Kind of weird, but at least there is a work around to change the parser code on Windows now; apart from command-line, even visual studio starts working without any errors.  But if you remove m4.exe from sql directory, then things starts to break immediately.

February 3, 2010

SHOW TEMPORARY TABLES

I had this patch for a while where one can get listing of both session and global temporary tables across all sessions. It really helped lot of times to understand the bottlenecks of some of the temporary table issues as MySQL never exposed them in the form of SHOW TABLES.

I also added a new status variable called ‘Created_tmp_heap_to_disk_tables‘, which keeps track of how many memory based temp tables are re-created back to disk based.

The patch is now ported to newer MySQL versions, both 5.0 and 5.1; and it works great on most of the platforms that I tested (Mac, Linux and Windows)

It introduces two new INFORMATION_SCHEMA tables, TEMPORARY_TABLES and GLOBAL_TEMPORARY_TABLES along with supporting regular SHOW syntax

 
SHOW [SESSION/GLOBAL] TEMPORARY TABLES [FROM db]

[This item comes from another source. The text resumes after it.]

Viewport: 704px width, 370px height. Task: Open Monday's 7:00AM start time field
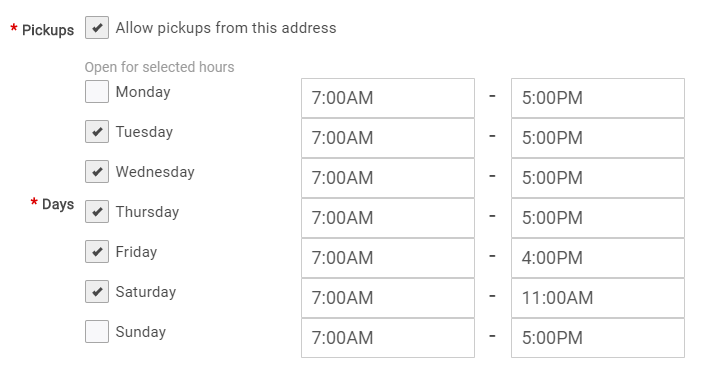click(388, 98)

Some examples of how it works at present

Session Temp Tables

mysql> show session temporary tables;
+----+------+-------+--------+--------------+
| Id | Db   | Table | Engine | Name         |
+----+------+-------+--------+--------------+
|  1 | test | t2    | MEMORY | #sql29da_1_3 |
|  1 | test | t1    | MyISAM | #sql29da_1_2 |
+----+------+-------+--------+--------------+
2 rows in set (0.00 sec)
 
mysql> show temporary tables;
+----+------+-------+--------+--------------+
| Id | Db   | Table | Engine | Name         |
+----+------+-------+--------+--------------+
|  1 | test | t2    | MEMORY | #sql29da_1_3 |
|  1 | test | t1    | MyISAM | #sql29da_1_2 |
+----+------+-------+--------+--------------+
2 rows in set (0.00 sec)
 
mysql> select * from information_schema.temporary_tables;
+------------+----------+------------+--------+--------------+
| SESSION_ID | DATABASE | TABLE_NAME | ENGINE | NAME         |
+------------+----------+------------+--------+--------------+
|          1 | test     | t2         | MEMORY | #sql29da_1_3 |
|          1 | test     | t1         | MyISAM | #sql29da_1_2 |
+------------+----------+------------+--------+--------------+
2 rows in set (0.00 sec)

Global Temp Tables Across All Sessions:

mysql> select * from information_schema.global_temporary_tables;
+------------+----------+------------+--------+--------------+
| SESSION_ID | DATABASE | TABLE_NAME | ENGINE | NAME         |
+------------+----------+------------+--------+--------------+
|          6 | test     | t3         | MyISAM | #sql29da_6_0 |
|          5 | test     | t2         | MEMORY | #sql29da_5_3 |
|          5 | test     | t1         | MyISAM | #sql29da_5_2 |
|          4 | venu     | v1         | InnoDB | #sql29da_4_0 |
+------------+----------+------------+--------+--------------+
4 rows in set (0.00 sec)
 
mysql> show global temporary tables;
+----+------+-------+--------+--------------+
| Id | Db   | Table | Engine | Name         |
+----+------+-------+--------+--------------+
|  6 | test | t3    | MyISAM | #sql29da_6_0 |
|  5 | test | t2    | MEMORY | #sql29da_5_3 |
|  5 | test | t1    | MyISAM | #sql29da_5_2 |
|  4 | venu | v1    | InnoDB | #sql29da_4_0 |
+----+------+-------+--------+--------------+
4 rows in set (0.00 sec)
  • Id: Session ID
  • Db: Database Name
  • Engine: Engine Type
  • Name: Internal Name, how its stored in the file system

Will publish the patch once am done with porting internal temp tables listing by introducing two new columns Table_Type and Info where Table_Type will indicate if its internal or external and Info will have initial 1024 bytes of the query that caused the internal temp table.

January 10, 2010

Create Table Like Scalability Issues

When we wanted to quickly process intermediate data by using temporary or heap tables; then its normal tendency to create a table like its source table; so people will simply opt for CREATE TEMPORARY TABLE temp_table LIKE source_table.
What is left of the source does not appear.